(Stored records)
• • • • •

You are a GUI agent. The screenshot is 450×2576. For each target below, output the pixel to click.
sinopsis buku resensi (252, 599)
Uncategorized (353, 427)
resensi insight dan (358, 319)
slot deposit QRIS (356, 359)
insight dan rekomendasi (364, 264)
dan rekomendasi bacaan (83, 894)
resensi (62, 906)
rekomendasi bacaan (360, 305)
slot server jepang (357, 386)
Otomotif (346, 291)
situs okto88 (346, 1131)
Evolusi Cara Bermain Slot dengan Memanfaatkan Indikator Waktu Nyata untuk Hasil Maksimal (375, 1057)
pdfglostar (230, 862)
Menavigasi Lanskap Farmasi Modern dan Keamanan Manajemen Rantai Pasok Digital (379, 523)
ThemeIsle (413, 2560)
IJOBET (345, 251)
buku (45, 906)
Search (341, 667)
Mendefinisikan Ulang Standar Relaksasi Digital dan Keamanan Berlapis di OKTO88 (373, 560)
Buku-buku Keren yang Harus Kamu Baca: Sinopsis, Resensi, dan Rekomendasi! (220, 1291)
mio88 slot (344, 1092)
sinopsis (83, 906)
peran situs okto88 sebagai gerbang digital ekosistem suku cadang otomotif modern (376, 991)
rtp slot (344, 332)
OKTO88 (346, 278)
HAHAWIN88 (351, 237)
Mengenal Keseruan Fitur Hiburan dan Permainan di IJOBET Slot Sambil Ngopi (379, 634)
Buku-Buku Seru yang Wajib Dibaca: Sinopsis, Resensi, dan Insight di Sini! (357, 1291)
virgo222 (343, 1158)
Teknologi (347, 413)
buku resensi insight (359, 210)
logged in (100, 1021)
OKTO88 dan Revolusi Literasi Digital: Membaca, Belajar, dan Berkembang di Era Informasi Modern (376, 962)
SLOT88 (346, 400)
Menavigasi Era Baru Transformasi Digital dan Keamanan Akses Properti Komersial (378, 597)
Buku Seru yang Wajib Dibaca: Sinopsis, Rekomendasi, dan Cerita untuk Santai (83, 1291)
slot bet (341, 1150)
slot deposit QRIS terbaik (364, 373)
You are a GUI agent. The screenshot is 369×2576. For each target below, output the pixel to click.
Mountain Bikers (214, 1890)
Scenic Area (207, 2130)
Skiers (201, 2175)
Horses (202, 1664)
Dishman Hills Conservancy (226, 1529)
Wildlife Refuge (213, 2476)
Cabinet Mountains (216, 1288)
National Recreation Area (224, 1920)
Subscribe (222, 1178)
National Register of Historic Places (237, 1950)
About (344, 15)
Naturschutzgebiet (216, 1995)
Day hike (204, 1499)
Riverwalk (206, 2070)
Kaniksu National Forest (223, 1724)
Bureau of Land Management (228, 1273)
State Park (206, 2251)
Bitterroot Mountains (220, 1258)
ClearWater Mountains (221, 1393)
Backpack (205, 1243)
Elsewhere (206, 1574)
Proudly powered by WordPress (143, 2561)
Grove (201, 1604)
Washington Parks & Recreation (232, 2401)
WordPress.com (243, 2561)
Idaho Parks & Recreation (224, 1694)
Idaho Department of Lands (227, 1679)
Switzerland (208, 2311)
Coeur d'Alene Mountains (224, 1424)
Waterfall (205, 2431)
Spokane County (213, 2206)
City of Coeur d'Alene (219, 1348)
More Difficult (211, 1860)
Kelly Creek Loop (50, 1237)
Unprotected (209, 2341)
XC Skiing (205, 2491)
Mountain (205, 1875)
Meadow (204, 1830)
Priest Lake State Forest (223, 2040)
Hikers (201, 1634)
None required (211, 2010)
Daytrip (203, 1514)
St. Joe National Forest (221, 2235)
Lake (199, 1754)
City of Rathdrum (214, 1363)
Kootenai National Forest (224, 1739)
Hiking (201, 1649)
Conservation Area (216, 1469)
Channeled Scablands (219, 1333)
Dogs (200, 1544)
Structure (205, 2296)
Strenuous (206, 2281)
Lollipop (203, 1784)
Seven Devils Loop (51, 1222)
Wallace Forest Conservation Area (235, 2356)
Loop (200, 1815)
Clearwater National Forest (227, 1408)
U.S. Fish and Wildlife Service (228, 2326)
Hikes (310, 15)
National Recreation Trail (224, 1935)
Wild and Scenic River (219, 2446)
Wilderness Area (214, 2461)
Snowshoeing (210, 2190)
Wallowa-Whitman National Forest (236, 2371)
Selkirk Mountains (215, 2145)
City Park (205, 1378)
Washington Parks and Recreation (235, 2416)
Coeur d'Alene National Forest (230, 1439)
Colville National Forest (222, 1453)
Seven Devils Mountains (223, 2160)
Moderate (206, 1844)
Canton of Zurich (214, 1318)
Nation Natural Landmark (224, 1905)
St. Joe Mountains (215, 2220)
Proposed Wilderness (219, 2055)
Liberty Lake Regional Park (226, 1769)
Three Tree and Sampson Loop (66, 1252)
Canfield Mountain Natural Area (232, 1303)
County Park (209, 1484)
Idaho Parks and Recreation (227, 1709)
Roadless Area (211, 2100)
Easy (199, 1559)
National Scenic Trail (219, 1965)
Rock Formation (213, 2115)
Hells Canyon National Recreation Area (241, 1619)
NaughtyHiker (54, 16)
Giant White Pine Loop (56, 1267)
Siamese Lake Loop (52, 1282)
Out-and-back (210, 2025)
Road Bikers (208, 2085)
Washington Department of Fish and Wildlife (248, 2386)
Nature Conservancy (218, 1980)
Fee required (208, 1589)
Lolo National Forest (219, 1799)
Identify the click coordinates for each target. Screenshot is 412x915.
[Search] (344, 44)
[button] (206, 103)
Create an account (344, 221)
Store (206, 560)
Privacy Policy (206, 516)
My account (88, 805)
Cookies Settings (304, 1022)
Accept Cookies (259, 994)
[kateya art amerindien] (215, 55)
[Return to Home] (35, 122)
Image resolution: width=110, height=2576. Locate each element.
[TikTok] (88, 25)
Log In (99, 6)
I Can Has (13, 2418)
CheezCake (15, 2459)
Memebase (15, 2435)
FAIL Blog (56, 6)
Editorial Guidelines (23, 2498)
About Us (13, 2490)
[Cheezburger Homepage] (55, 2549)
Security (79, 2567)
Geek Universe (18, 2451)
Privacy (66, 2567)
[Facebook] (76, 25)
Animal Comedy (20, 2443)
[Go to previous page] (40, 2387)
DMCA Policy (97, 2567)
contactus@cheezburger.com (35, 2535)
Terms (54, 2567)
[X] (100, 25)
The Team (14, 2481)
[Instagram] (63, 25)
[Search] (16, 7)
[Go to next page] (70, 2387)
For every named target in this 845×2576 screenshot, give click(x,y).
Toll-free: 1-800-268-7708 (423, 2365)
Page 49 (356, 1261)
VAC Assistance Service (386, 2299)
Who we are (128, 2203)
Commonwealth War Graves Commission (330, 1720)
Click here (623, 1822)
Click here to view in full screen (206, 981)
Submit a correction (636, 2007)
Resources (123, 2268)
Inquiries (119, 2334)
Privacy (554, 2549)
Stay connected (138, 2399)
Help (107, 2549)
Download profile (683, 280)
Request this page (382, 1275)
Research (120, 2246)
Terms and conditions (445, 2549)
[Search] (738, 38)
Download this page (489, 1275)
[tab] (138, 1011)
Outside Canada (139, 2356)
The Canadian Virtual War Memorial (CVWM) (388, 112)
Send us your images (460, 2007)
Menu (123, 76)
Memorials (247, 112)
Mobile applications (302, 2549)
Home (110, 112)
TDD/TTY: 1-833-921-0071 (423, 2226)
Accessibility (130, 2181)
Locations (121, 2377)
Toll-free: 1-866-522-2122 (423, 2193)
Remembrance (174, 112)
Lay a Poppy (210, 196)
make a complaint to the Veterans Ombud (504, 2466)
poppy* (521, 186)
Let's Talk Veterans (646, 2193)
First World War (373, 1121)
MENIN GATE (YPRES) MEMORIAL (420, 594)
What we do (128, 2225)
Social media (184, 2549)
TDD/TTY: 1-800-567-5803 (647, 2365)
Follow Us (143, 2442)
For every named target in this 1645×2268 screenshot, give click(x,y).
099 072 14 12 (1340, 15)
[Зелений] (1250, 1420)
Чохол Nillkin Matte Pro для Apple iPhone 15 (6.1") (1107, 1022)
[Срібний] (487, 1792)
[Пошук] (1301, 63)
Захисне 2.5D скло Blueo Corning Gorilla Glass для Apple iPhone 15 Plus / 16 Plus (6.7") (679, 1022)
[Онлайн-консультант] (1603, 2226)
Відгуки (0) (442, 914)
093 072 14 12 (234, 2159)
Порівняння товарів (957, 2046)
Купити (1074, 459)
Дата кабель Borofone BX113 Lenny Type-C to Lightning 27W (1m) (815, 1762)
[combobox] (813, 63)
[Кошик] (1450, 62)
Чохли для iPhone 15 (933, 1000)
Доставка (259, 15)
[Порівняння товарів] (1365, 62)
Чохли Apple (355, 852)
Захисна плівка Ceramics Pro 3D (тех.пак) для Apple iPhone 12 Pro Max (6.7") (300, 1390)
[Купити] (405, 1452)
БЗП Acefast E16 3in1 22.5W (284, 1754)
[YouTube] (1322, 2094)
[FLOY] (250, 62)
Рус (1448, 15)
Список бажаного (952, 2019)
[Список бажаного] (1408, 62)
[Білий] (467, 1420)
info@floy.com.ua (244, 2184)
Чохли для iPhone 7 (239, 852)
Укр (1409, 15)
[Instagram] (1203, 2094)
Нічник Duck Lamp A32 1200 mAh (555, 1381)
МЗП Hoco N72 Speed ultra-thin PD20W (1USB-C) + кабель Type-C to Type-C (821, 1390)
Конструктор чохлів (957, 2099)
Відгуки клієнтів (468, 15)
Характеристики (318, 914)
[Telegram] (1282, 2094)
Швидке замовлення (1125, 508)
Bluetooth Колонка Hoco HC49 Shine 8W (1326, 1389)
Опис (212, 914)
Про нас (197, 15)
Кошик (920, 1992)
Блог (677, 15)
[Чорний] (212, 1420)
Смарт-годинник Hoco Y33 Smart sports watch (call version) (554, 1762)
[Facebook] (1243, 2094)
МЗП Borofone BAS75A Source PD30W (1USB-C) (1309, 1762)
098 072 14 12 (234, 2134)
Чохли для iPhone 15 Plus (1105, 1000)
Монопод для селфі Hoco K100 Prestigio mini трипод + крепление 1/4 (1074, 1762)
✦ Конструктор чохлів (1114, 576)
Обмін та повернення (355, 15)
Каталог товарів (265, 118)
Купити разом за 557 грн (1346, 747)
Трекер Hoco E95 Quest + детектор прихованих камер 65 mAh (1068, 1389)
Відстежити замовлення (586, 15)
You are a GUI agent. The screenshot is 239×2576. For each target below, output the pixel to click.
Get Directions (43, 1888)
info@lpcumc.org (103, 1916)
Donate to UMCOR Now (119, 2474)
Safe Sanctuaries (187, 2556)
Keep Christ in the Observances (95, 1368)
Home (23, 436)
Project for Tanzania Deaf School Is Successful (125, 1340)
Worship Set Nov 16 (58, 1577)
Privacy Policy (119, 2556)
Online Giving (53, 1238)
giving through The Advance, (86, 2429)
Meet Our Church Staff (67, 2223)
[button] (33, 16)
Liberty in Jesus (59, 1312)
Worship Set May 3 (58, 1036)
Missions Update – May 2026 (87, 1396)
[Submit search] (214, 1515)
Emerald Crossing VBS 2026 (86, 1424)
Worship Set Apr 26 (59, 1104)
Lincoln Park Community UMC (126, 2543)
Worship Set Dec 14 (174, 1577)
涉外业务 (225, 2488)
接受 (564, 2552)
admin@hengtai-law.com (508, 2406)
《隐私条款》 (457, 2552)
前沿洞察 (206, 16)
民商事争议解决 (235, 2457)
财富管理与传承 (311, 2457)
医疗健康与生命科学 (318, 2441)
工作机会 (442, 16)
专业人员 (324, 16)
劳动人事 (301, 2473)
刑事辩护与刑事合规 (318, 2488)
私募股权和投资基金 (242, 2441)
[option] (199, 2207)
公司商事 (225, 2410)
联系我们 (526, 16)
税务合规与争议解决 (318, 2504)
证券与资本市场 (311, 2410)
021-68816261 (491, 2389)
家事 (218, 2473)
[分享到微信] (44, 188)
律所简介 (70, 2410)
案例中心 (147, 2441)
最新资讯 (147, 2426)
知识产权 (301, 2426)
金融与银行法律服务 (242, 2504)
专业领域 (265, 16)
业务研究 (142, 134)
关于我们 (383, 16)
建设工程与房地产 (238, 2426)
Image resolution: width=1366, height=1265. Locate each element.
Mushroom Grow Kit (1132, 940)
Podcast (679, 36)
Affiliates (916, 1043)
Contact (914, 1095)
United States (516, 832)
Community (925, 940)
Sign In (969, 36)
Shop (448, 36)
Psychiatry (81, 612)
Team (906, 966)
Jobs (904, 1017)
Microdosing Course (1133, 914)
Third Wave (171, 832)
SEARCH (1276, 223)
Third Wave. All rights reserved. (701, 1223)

• • • • •

■ Problem to solve: Only lines that contain the string "Порівняння" count; pick each one out of the records and copy it.

■ Exercise response:
Порівняння товарів (957, 2046)
[Порівняння товарів] (1365, 62)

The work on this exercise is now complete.